Aurélien Marq : L'écart entre les estimations des syndicats et des autorités est quand même très important entre les deux évaluations. C'est plus que du simple au double. Les chiffres de la mobilisation contre le RN sont spectaculaires mais pas forcément aussi massifs que certains organisateurs auraient pu le vouloir.

Le parallèle avec d’autres manifestations comme celle organisée après le 21 avril 2002 contre le FN de Jean-Marie Le Pen ou lors du rassemblement après les attentats contre Charlie Hebdo témoigne d’une mobilisation beaucoup plus faible ce samedi. Il y avait eu 4 millions de personnes pour Charlie Hebdo. Les autorités ont recensé 250.000 personnes ce samedi. L’ampleur de la mobilisation est beaucoup plus faible.

Cela traduit la mobilisation des forces de gauche. Le Rassemblement national est arrivé en tête des élections européennes, est en tête dans tous les sondages d'opinion. Il est donc difficile d’imaginer une mobilisation massive à travers le pays qui se ferait contre le RN.

Cette manifestation va peut-être démobiliser une partie de l'électorat de gauche. La gauche dite républicaine pourrait ne pas suivre ce mouvement d'alliance avec l'ultra gauche et notamment l'ultra gauche antisémite.

Les quelques incidents en marge des manifestations de samedi témoignent de la très grande tolérance des leaders ou des grandes figures du mouvement qui se structure avant tout autour de LFI. Sur le plan idéologique, le mouvement fait preuve d’une très grande tolérance envers la violence politique. Les discours des leaders de LFI ne peuvent que créer un climat propice à des débordements.

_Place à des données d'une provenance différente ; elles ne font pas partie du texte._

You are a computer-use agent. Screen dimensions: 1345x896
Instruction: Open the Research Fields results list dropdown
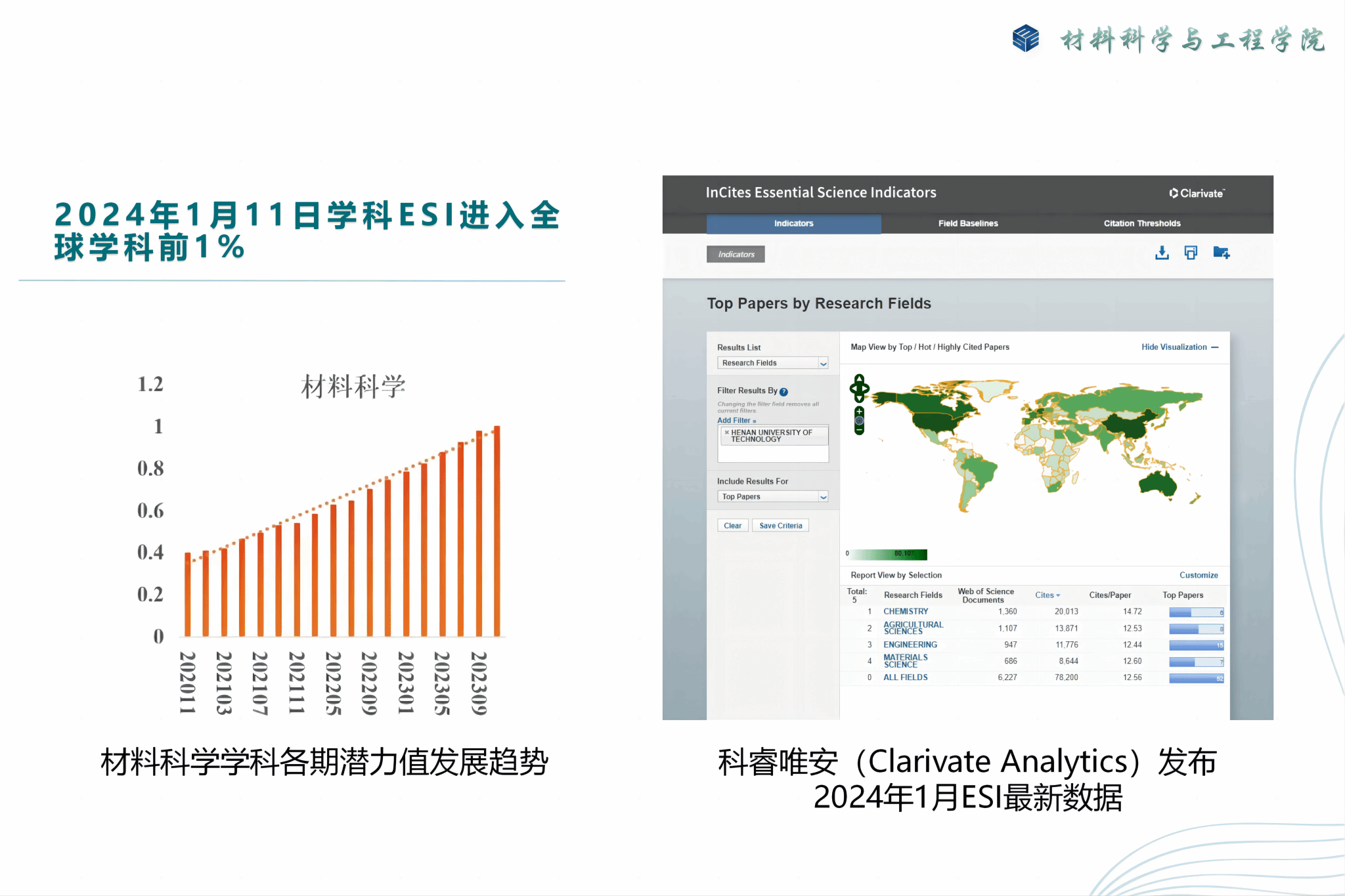click(823, 364)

Maxime Tandonnet : Les rassemblements de samedi contre le RN ont été beaucoup moins mobilisateurs que les manifestations organisées après le 21 avril 2002, lors de l’accession de Jean-Marie Le Pen au second tour de l’élection présidentielle.

Cette différence, en termes de mobilisation, traduit la banalisation du Rassemblement national. La peur du RN ou l'hostilité envers le RN est beaucoup plus marginale qu'elle ne l’était, il y a 25 ans. La crainte et le rejet du RN ne suscitent pas la même réaction viscérale qu'en 2002.

Les militants de gauche savent bien que si des débordements avaient éclaté lors des rassemblements de samedi, ces images auraient profité au Rassemblement national dans les intentions de vote pour les élections législatives.

Des mobilisations en opposition à l'extrême droite se sont déroulées dans toute la France ce samedi, à l’appel de syndicats, d’associations et du Nouveau Front Populaire, l’union des partis de gauche. Quelles étaient les revendications précises des manifestants lors des rassemblements de samedi à travers l’Hexagone ?

Maxime Tandonnet : Il n’y avait pas de revendication précise, en dehors de slogans en faveur des Palestiniens et de Gaza. L’objectif était de manifester contre l’arrivée possible du RN au pouvoir. L’idée était de refaire le mouvement qui avait eu lieu en mai 2002, entre le premier et le second tour des élections présidentielles, quand Jean-Marie Le Pen, leader du Front national, s’était qualifié contre Jacques Chirac. Des manifestations s’étaient déroulées dans toute la France sur le thème « F comme fasciste, N comme nazi » ! On peut parler d’une sorte d’avertissement lancé à l’électorat et destiné à faire pression sur lui : si vous portez le RN au pouvoir, nous allons mettre le feu au pays. Ce genre de chantage est à double tranchant. Il peut certes faire peur, mais surtout, il peut aboutir au résultat inverse. 250 000 manifestants sur un corps électoral de 50 millions de personnes cela fait à peine un sur 200. Ce mouvement donne le sentiment d’une infime minorité qui prétend imposer sa règle au suffrage universel. On est là dans une logique qui n’a rien de démocratique.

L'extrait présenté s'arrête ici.